Supplied records:
== == ==

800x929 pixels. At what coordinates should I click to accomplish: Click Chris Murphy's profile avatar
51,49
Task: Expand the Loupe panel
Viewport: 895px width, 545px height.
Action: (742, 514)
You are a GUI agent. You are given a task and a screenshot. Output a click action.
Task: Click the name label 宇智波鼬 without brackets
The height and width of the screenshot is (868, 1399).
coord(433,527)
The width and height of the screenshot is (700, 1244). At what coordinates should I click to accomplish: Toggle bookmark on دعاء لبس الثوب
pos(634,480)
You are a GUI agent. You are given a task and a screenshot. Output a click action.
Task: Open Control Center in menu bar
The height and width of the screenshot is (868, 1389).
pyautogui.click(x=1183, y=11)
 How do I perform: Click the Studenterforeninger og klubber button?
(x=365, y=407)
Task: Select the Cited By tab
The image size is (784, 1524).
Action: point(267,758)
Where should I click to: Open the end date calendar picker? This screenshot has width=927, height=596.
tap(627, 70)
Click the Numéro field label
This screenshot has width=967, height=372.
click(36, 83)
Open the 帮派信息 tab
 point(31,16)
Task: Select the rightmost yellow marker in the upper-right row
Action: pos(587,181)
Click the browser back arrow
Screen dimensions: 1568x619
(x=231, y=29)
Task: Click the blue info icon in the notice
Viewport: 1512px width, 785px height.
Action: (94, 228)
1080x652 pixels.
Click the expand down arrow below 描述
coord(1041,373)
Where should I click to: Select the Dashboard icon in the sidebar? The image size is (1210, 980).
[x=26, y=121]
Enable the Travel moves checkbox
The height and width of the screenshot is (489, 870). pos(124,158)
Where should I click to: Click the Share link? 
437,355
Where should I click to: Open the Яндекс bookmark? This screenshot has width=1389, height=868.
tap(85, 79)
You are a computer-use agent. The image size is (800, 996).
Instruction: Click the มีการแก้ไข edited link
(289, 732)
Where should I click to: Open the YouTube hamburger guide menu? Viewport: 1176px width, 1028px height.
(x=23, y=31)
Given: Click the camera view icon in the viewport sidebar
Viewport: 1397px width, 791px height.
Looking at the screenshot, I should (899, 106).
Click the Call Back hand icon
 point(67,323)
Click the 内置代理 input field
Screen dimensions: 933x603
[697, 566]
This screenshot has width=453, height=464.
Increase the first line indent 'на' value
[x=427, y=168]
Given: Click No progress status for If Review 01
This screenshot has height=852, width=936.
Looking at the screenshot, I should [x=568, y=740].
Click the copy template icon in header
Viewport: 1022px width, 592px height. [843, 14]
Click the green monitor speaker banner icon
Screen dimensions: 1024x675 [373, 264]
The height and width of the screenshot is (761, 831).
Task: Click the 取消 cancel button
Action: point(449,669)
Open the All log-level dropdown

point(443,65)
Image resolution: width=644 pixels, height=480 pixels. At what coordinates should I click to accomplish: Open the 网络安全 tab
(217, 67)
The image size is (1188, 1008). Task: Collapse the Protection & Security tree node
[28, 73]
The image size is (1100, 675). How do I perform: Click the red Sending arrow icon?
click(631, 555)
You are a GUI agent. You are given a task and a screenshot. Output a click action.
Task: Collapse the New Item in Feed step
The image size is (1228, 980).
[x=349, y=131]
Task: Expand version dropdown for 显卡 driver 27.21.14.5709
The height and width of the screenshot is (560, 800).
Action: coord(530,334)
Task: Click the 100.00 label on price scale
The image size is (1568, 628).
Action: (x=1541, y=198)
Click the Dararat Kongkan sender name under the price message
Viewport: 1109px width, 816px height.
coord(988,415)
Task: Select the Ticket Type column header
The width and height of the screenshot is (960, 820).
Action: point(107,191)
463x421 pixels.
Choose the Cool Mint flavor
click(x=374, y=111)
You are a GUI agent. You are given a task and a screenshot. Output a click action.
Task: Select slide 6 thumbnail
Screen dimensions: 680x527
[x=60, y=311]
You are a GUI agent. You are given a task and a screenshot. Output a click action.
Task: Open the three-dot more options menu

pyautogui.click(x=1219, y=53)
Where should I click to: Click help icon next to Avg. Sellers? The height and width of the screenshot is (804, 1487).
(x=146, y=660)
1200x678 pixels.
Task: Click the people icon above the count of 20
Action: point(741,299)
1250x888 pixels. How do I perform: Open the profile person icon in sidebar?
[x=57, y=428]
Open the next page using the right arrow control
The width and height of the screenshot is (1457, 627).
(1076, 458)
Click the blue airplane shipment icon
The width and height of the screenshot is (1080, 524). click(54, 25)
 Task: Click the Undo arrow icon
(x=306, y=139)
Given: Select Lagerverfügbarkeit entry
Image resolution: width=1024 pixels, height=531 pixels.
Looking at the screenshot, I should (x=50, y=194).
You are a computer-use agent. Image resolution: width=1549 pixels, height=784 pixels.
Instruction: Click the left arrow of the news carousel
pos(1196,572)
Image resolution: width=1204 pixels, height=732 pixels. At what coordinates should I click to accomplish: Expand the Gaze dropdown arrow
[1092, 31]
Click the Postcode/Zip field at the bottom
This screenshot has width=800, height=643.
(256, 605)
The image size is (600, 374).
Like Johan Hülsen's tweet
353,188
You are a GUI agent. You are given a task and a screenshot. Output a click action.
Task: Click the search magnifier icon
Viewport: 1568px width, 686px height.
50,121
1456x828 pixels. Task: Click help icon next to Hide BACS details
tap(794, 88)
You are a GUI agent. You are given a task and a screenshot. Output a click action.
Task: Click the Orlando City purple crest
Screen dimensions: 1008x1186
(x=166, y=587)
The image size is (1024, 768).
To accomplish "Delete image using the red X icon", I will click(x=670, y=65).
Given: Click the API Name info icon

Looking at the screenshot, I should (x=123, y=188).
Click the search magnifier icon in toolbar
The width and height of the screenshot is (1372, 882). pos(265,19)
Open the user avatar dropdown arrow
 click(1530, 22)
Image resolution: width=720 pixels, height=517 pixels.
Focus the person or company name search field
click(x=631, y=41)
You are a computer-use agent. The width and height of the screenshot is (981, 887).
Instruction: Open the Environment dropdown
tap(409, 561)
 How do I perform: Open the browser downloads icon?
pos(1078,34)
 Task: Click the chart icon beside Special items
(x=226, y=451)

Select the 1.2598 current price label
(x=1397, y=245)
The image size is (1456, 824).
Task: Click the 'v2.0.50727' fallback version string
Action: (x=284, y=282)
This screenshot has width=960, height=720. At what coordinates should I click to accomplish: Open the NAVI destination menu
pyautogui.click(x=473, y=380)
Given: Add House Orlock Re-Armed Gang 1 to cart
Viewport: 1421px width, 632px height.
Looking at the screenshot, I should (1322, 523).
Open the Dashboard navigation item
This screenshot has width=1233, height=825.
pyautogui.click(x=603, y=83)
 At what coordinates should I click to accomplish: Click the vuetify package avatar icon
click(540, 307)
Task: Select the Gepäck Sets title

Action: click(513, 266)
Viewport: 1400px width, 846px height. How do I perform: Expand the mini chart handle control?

== == ==

Task details:
Having read the material, transcribe all of it exactly.

Exercise result:
800x929 pixels. At what coordinates should I click to accomplish: Click Chris Murphy's profile avatar
51,49
Task: Expand the Loupe panel
Viewport: 895px width, 545px height.
Action: (742, 514)
You are a GUI agent. You are given a task and a screenshot. Output a click action.
Task: Click the name label 宇智波鼬 without brackets
The height and width of the screenshot is (868, 1399).
coord(433,527)
The width and height of the screenshot is (700, 1244). At what coordinates should I click to accomplish: Toggle bookmark on دعاء لبس الثوب
pos(634,480)
You are a GUI agent. You are given a task and a screenshot. Output a click action.
Task: Open Control Center in menu bar
The height and width of the screenshot is (868, 1389).
pyautogui.click(x=1183, y=11)
 How do I perform: Click the Studenterforeninger og klubber button?
(x=365, y=407)
Task: Select the Cited By tab
The image size is (784, 1524).
Action: point(267,758)
Where should I click to: Open the end date calendar picker? This screenshot has width=927, height=596.
tap(627, 70)
Click the Numéro field label
This screenshot has width=967, height=372.
click(36, 83)
Open the 帮派信息 tab
 point(31,16)
Task: Select the rightmost yellow marker in the upper-right row
Action: pos(587,181)
Click the browser back arrow
Screen dimensions: 1568x619
(x=231, y=29)
Task: Click the blue info icon in the notice
Viewport: 1512px width, 785px height.
Action: (94, 228)
1080x652 pixels.
Click the expand down arrow below 描述
coord(1041,373)
Where should I click to: Select the Dashboard icon in the sidebar? The image size is (1210, 980).
[x=26, y=121]
Enable the Travel moves checkbox
The height and width of the screenshot is (489, 870). pos(124,158)
Where should I click to: Click the Share link? 
437,355
Where should I click to: Open the Яндекс bookmark? This screenshot has width=1389, height=868.
tap(85, 79)
You are a computer-use agent. The image size is (800, 996).
Instruction: Click the มีการแก้ไข edited link
(289, 732)
Where should I click to: Open the YouTube hamburger guide menu? Viewport: 1176px width, 1028px height.
(x=23, y=31)
Given: Click the camera view icon in the viewport sidebar
Viewport: 1397px width, 791px height.
Looking at the screenshot, I should (899, 106).
Click the Call Back hand icon
 point(67,323)
Click the 内置代理 input field
Screen dimensions: 933x603
[697, 566]
This screenshot has width=453, height=464.
Increase the first line indent 'на' value
[x=427, y=168]
Given: Click No progress status for If Review 01
This screenshot has height=852, width=936.
Looking at the screenshot, I should [x=568, y=740].
Click the copy template icon in header
Viewport: 1022px width, 592px height. [843, 14]
Click the green monitor speaker banner icon
Screen dimensions: 1024x675 [373, 264]
The height and width of the screenshot is (761, 831).
Task: Click the 取消 cancel button
Action: point(449,669)
Open the All log-level dropdown

point(443,65)
Image resolution: width=644 pixels, height=480 pixels. At what coordinates should I click to accomplish: Open the 网络安全 tab
(217, 67)
The image size is (1188, 1008). Task: Collapse the Protection & Security tree node
[28, 73]
The image size is (1100, 675). How do I perform: Click the red Sending arrow icon?
click(631, 555)
You are a GUI agent. You are given a task and a screenshot. Output a click action.
Task: Collapse the New Item in Feed step
The image size is (1228, 980).
[x=349, y=131]
Task: Expand version dropdown for 显卡 driver 27.21.14.5709
The height and width of the screenshot is (560, 800).
Action: coord(530,334)
Task: Click the 100.00 label on price scale
The image size is (1568, 628).
Action: (x=1541, y=198)
Click the Dararat Kongkan sender name under the price message
Viewport: 1109px width, 816px height.
coord(988,415)
Task: Select the Ticket Type column header
The width and height of the screenshot is (960, 820).
Action: point(107,191)
463x421 pixels.
Choose the Cool Mint flavor
click(x=374, y=111)
You are a GUI agent. You are given a task and a screenshot. Output a click action.
Task: Select slide 6 thumbnail
Screen dimensions: 680x527
[x=60, y=311]
You are a GUI agent. You are given a task and a screenshot. Output a click action.
Task: Open the three-dot more options menu

pyautogui.click(x=1219, y=53)
Where should I click to: Click help icon next to Avg. Sellers? The height and width of the screenshot is (804, 1487).
(x=146, y=660)
1200x678 pixels.
Task: Click the people icon above the count of 20
Action: point(741,299)
1250x888 pixels. How do I perform: Open the profile person icon in sidebar?
[x=57, y=428]
Open the next page using the right arrow control
The width and height of the screenshot is (1457, 627).
(1076, 458)
Click the blue airplane shipment icon
The width and height of the screenshot is (1080, 524). click(54, 25)
 Task: Click the Undo arrow icon
(x=306, y=139)
Given: Select Lagerverfügbarkeit entry
Image resolution: width=1024 pixels, height=531 pixels.
Looking at the screenshot, I should (x=50, y=194).
You are a computer-use agent. Image resolution: width=1549 pixels, height=784 pixels.
Instruction: Click the left arrow of the news carousel
pos(1196,572)
Image resolution: width=1204 pixels, height=732 pixels. At what coordinates should I click to accomplish: Expand the Gaze dropdown arrow
[1092, 31]
Click the Postcode/Zip field at the bottom
This screenshot has width=800, height=643.
(256, 605)
The image size is (600, 374).
Like Johan Hülsen's tweet
353,188
You are a GUI agent. You are given a task and a screenshot. Output a click action.
Task: Click the search magnifier icon
Viewport: 1568px width, 686px height.
50,121
1456x828 pixels. Task: Click help icon next to Hide BACS details
tap(794, 88)
You are a GUI agent. You are given a task and a screenshot. Output a click action.
Task: Click the Orlando City purple crest
Screen dimensions: 1008x1186
(x=166, y=587)
The image size is (1024, 768).
To accomplish "Delete image using the red X icon", I will click(x=670, y=65).
Given: Click the API Name info icon

Looking at the screenshot, I should (x=123, y=188).
Click the search magnifier icon in toolbar
The width and height of the screenshot is (1372, 882). pos(265,19)
Open the user avatar dropdown arrow
 click(1530, 22)
Image resolution: width=720 pixels, height=517 pixels.
Focus the person or company name search field
click(x=631, y=41)
You are a computer-use agent. The width and height of the screenshot is (981, 887).
Instruction: Open the Environment dropdown
tap(409, 561)
 How do I perform: Open the browser downloads icon?
pos(1078,34)
 Task: Click the chart icon beside Special items
(x=226, y=451)

Select the 1.2598 current price label
(x=1397, y=245)
The image size is (1456, 824).
Task: Click the 'v2.0.50727' fallback version string
Action: (x=284, y=282)
This screenshot has width=960, height=720. At what coordinates should I click to accomplish: Open the NAVI destination menu
pyautogui.click(x=473, y=380)
Given: Add House Orlock Re-Armed Gang 1 to cart
Viewport: 1421px width, 632px height.
Looking at the screenshot, I should (1322, 523).
Open the Dashboard navigation item
This screenshot has width=1233, height=825.
pyautogui.click(x=603, y=83)
 At what coordinates should I click to accomplish: Click the vuetify package avatar icon
click(540, 307)
Task: Select the Gepäck Sets title

Action: click(513, 266)
Viewport: 1400px width, 846px height. How do I perform: Expand the mini chart handle control?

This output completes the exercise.